## Supplied text

■ ■ ■

This, in a nutshell, is how the phenomenon evolves and the self-reinforcing spiral of failure comes to an end.

Sunil Singh, CHRO, Cadila Pharmaceuticals limited, says the end may not always be a negative one. He says that one positive outcome of this can be autonomous leadership coming out and a mega organisation emerging from within a larger organisation. “The sudden interests of every business house in becoming venture capitalist and supporting and encouraging intrapreneurship within their large house emanates from this possibility”, he says.

On the flipside, teams may disintegrate and go out of the business. “There are many examples all across where the competing ideas were first noticed in existing organization but because of disinterested top management that team disintegrated or took shape somewhere else as challenger”, adds Singh.

So how to arrest this phenomenon before it happens?

It is a difficult task to tackle. Managers will need to walk a fine line between giving autonomy and giving helpful nudges. The sense of commitment and values that such teams demonstrate are qualities that should be encouraged. However, what must be taken care of the isolation and the lack of external focus that breeds self-delusion, counterproductive practices and ultimately disintegration.

Sunil Singh

There are many examples all across where the competing ideas were first noticed in existing organisation but because of disinterested top management that team disintegrated or took shape somewhere else as challenger

Saba Adil, CPO, Avanse Financial services limited, shares that it usually the teams who have lost accountability and the established way of working who end up failing. Managers need to set levels, beyond which if a project derails, then they would have to be notified and consulted. “The best way to deal with this is to have clear escalation points, accountability and checking up with regular performance reviews”, says Adil.

■ ■ ■

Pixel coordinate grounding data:
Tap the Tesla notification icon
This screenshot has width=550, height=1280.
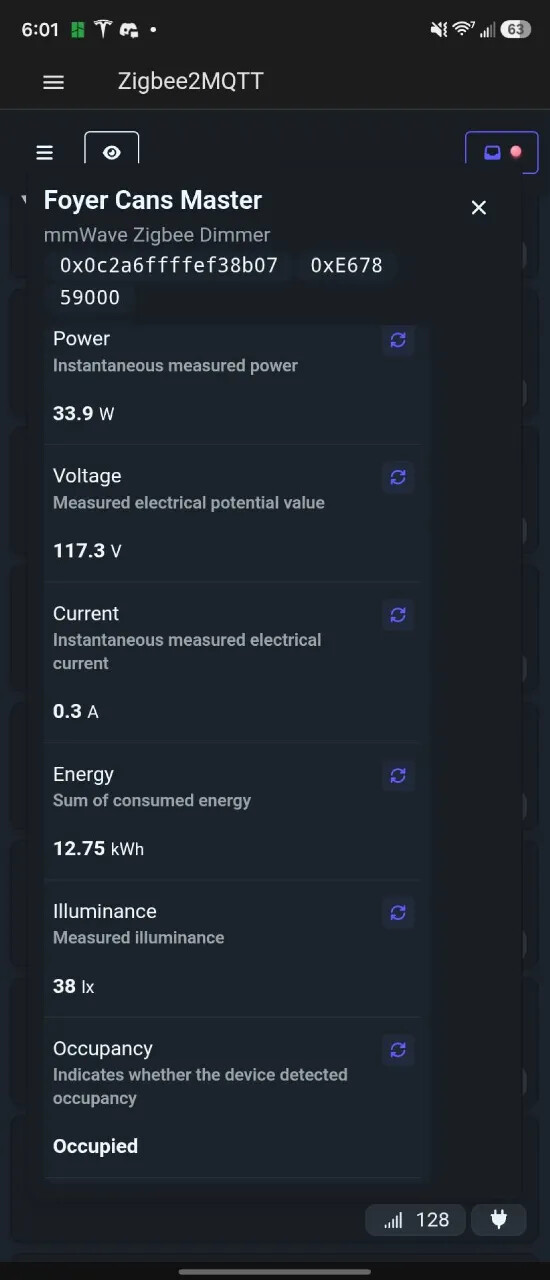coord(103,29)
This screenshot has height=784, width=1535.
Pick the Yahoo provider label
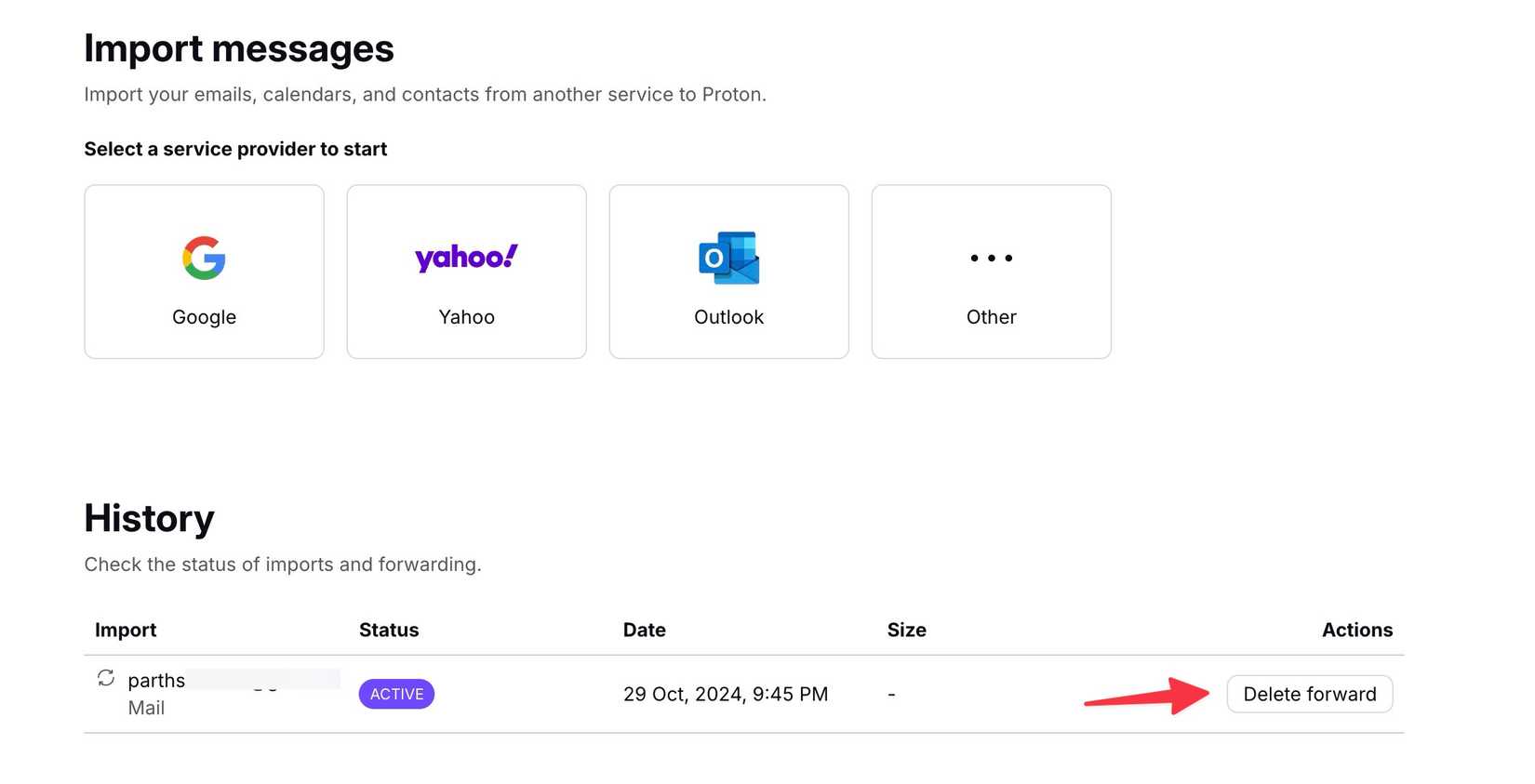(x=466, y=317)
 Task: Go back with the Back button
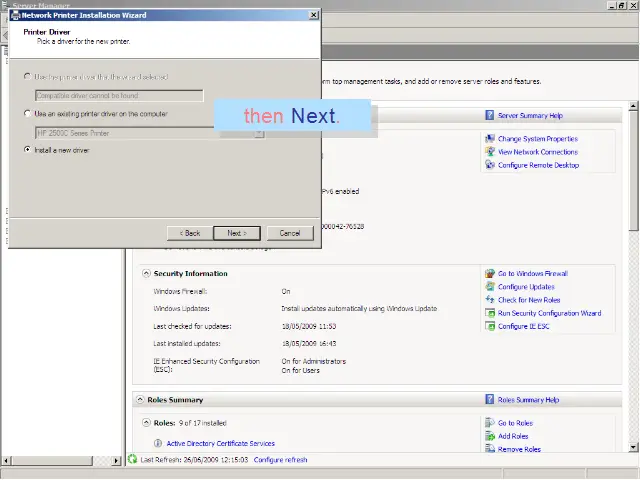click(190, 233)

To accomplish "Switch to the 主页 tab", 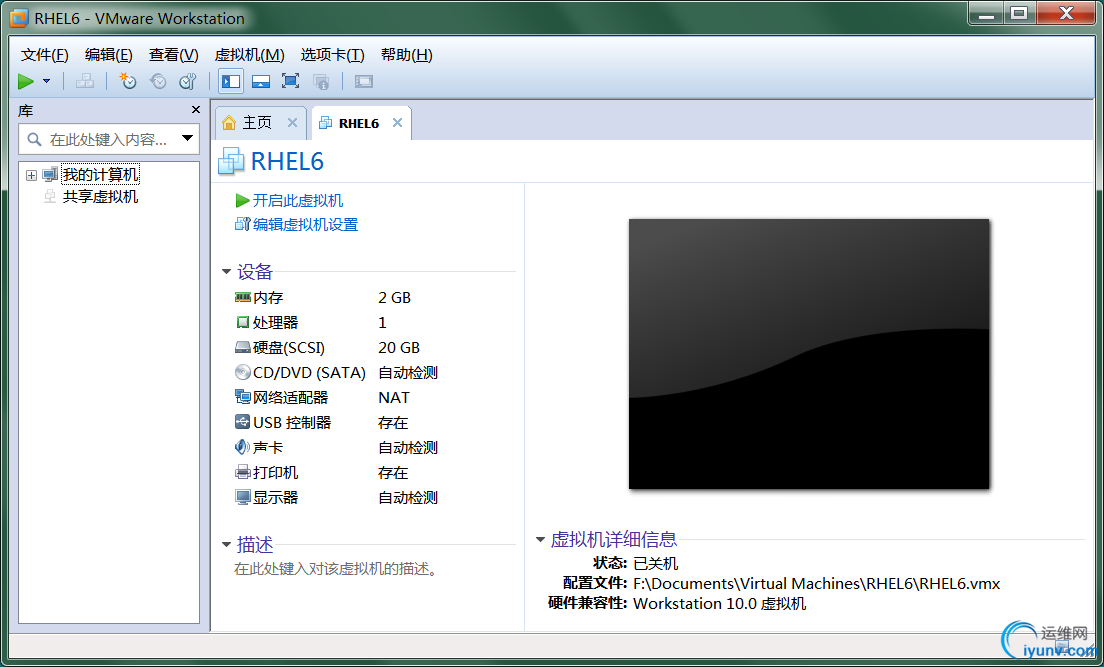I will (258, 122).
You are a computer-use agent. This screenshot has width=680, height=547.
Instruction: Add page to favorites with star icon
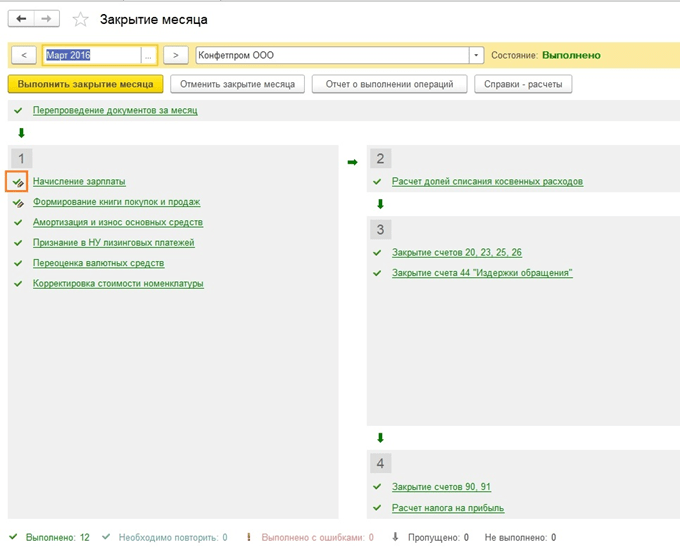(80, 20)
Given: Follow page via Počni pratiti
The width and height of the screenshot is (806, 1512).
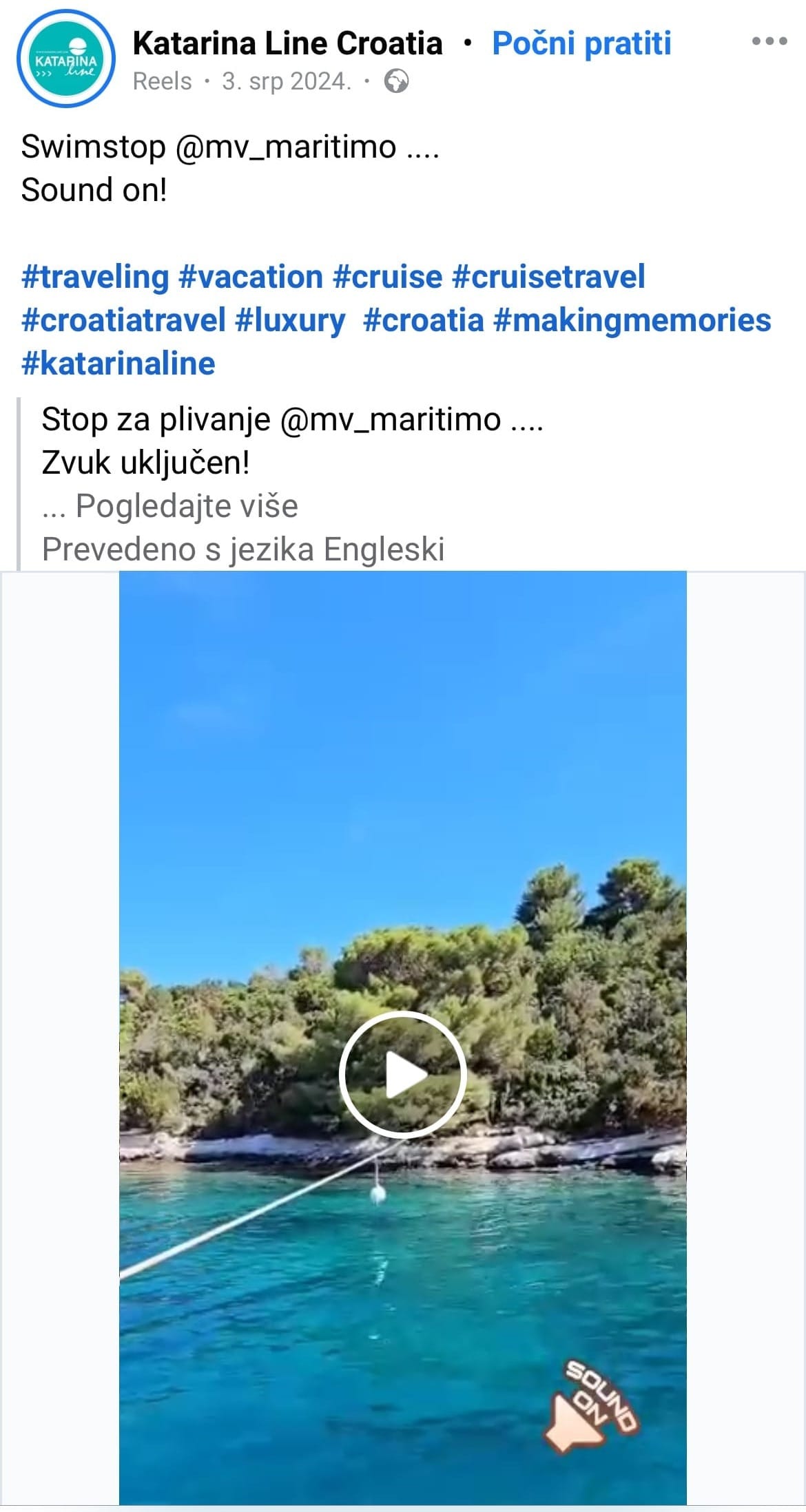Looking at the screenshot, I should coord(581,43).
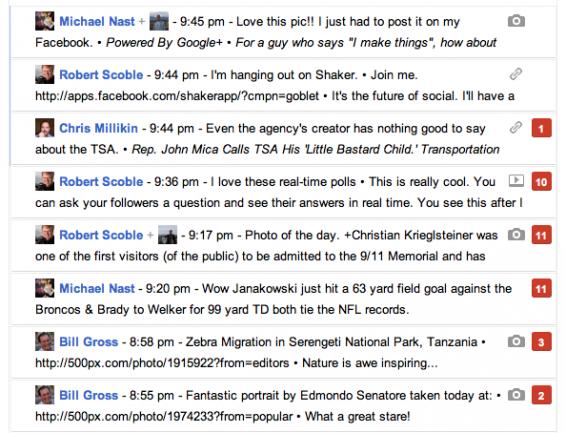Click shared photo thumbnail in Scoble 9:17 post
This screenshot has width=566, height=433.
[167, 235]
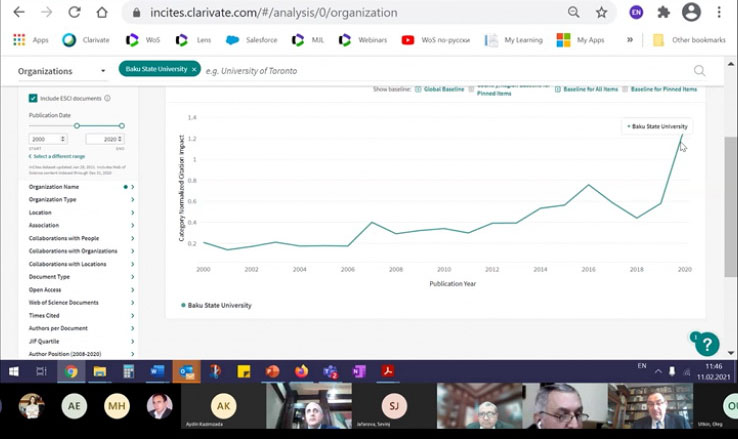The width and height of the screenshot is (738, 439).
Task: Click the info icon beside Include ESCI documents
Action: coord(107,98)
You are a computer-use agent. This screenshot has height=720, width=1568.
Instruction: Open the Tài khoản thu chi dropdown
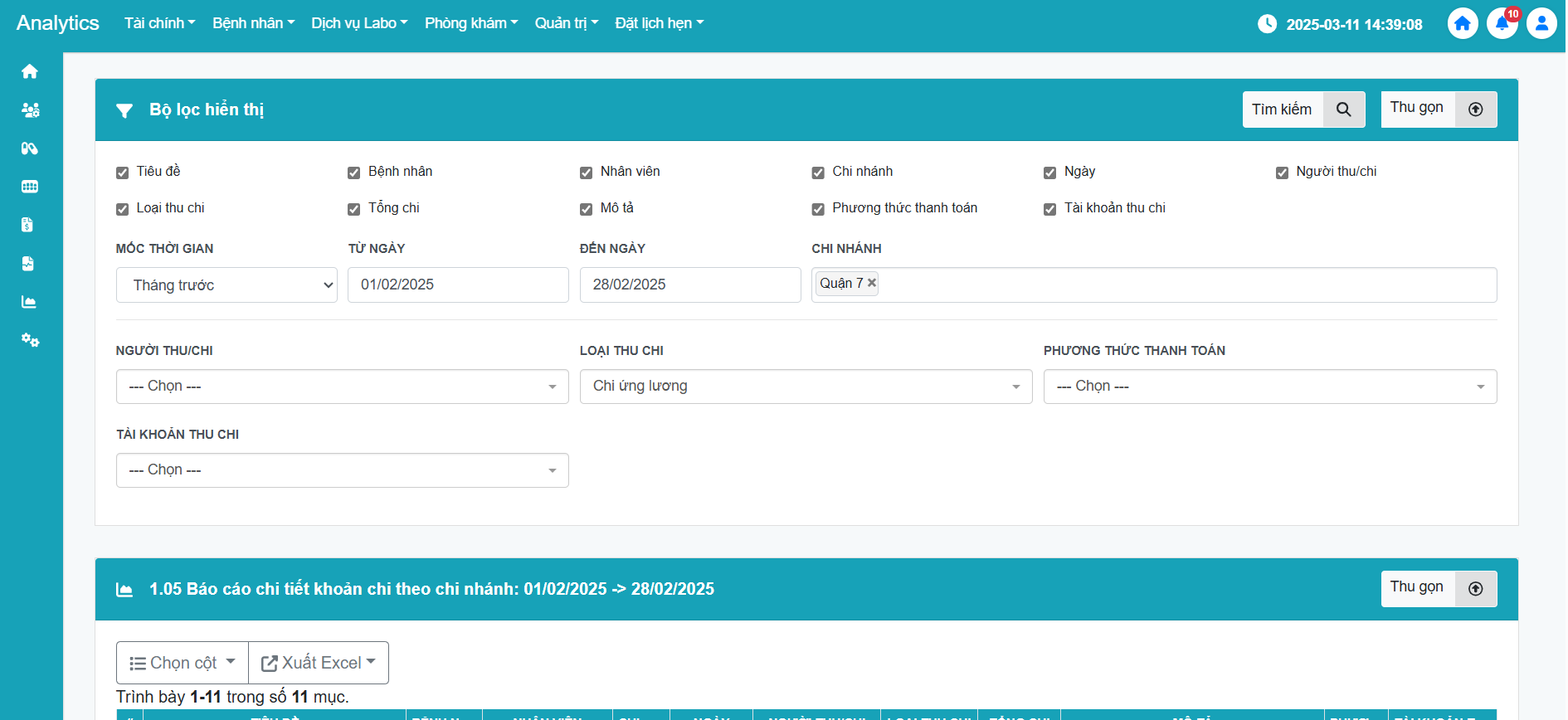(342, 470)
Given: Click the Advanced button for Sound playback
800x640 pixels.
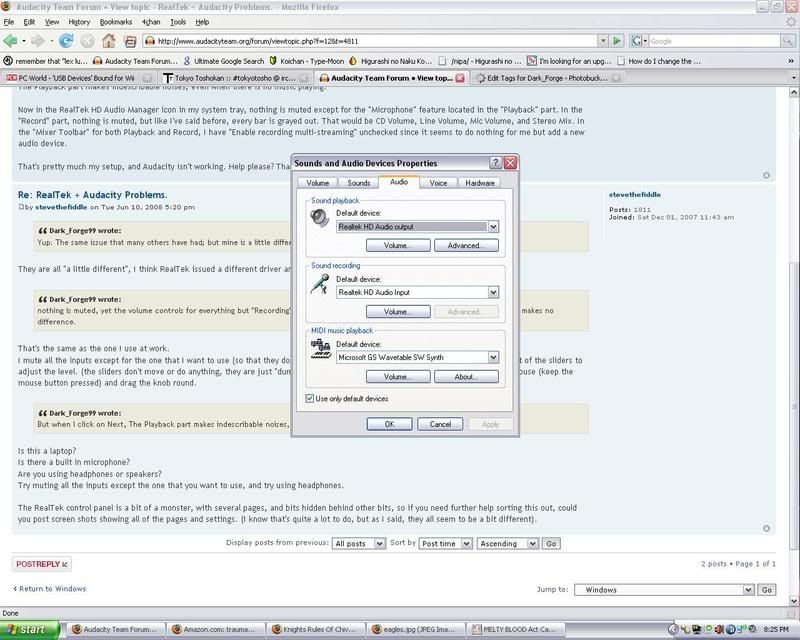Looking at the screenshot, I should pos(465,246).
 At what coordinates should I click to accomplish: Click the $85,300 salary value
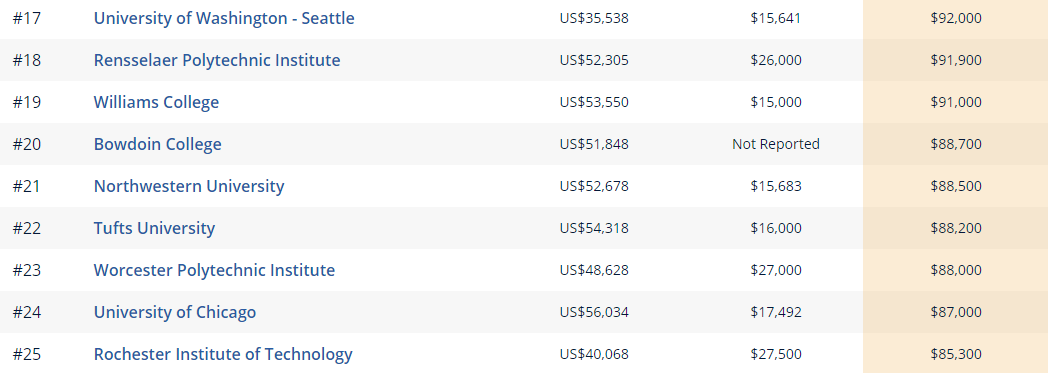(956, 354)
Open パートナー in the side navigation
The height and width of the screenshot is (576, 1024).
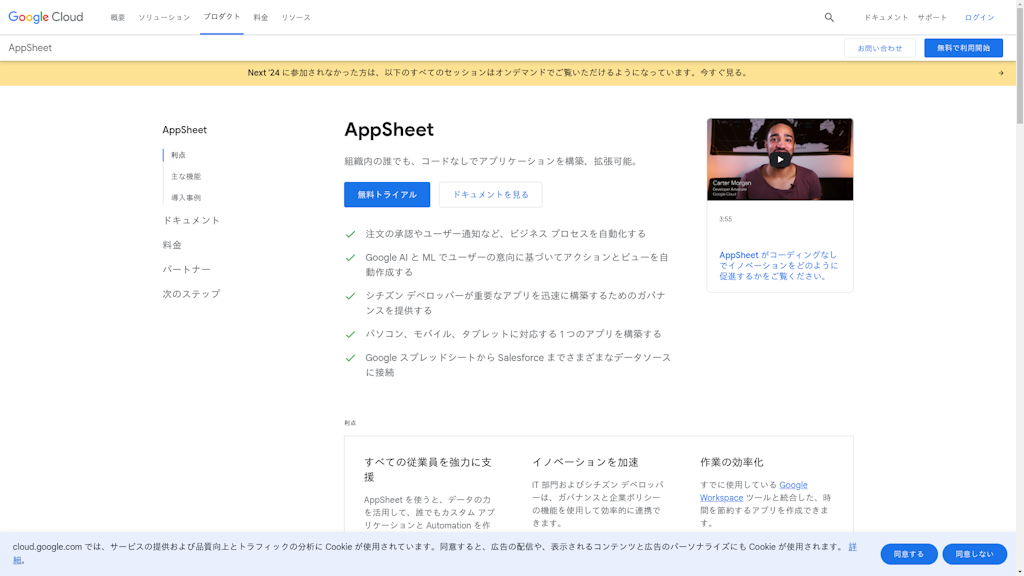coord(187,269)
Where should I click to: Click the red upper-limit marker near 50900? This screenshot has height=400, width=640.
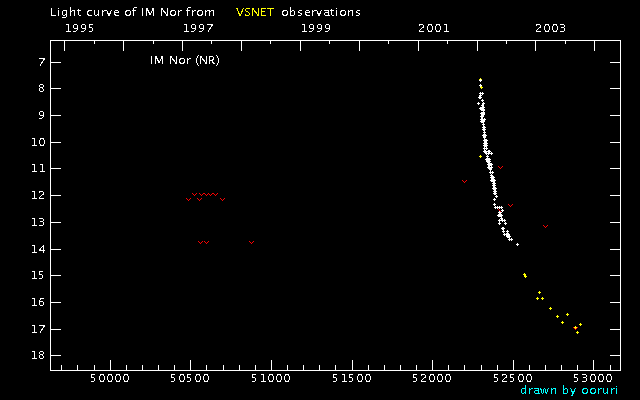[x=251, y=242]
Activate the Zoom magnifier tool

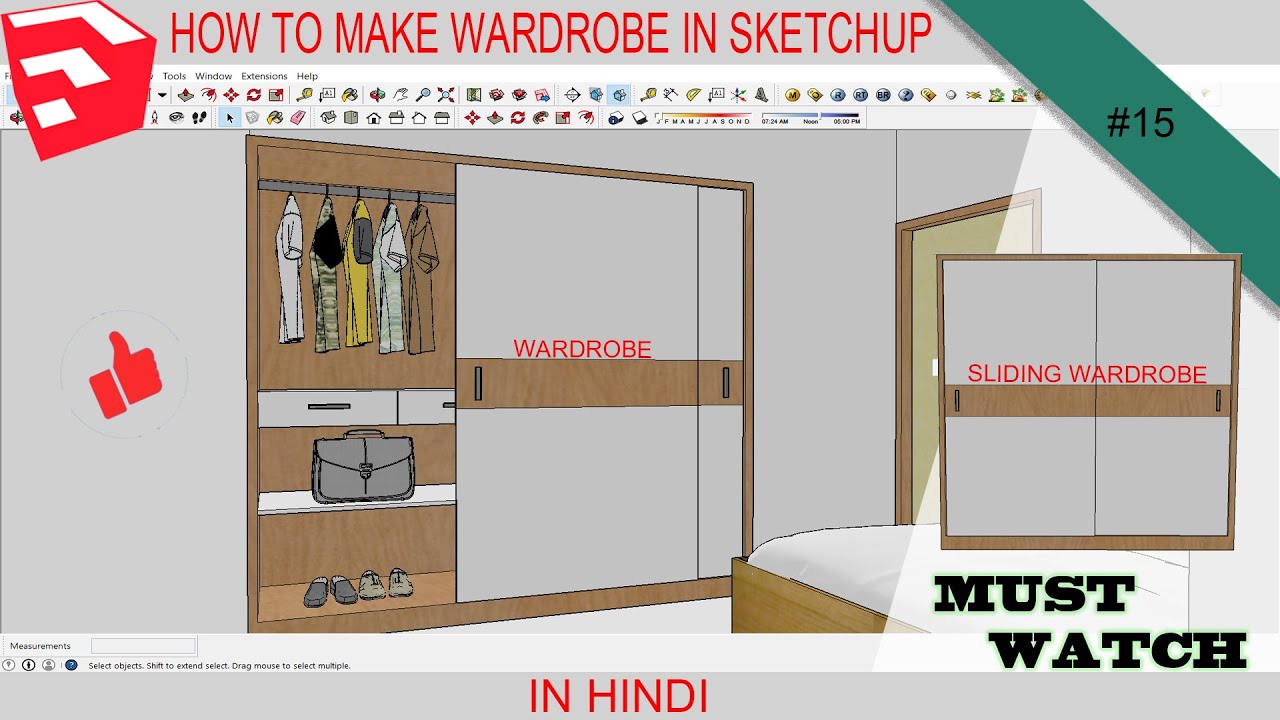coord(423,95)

■ ■ ■

## Set of tasks
1. From the article on failing teams, extract the text between "On the flipside, teams" and "and ultimately disintegration.", inclusive.
2. Extend the article on failing teams, beginning after its final sentence.
The listing is not required for this work.

## Results by task
1.
On the flipside, teams may disintegrate and go out of the business. “There are many examples all across where the competing ideas were first noticed in existing organization but because of disinterested top management that team disintegrated or took shape somewhere else as challenger”, adds Singh.

So how to arrest this phenomenon before it happens?

It is a difficult task to tackle. Managers will need to walk a fine line between giving autonomy and giving helpful nudges. The sense of commitment and values that such teams demonstrate are qualities that should be encouraged. However, what must be taken care of the isolation and the lack of external focus that breeds self-delusion, counterproductive practices and ultimately disintegration.

2.
The next step is a more obvious one, that is, constant communication. “Top leadership has to maintain and renew the communication channels every once in a while because if the communication channels fail, then the entire system collapses”, says Singh.

The senior management can have a hands-on presence by visiting the team or leading tours with other employees through the site or project. Management presence might give the team a sense that they are not isolated and are listened to.

Last, the team’s members can be integrated with employees from other parts of the organisation. This can keep them in touch with ideas and practices used by their colleagues and maybe encourage them to think of the big picture by preventing their fall in self-delusion.

That the phenomenon had gone unnamed for years before Levy coined it, goes to show how widely prevalent and insidious it is. An unfortunate combination of factors which go in creating the effect result in a massive waste of human potential and creativity. This it is necessary for management to recognise the problem earlier and cut it off at its roots.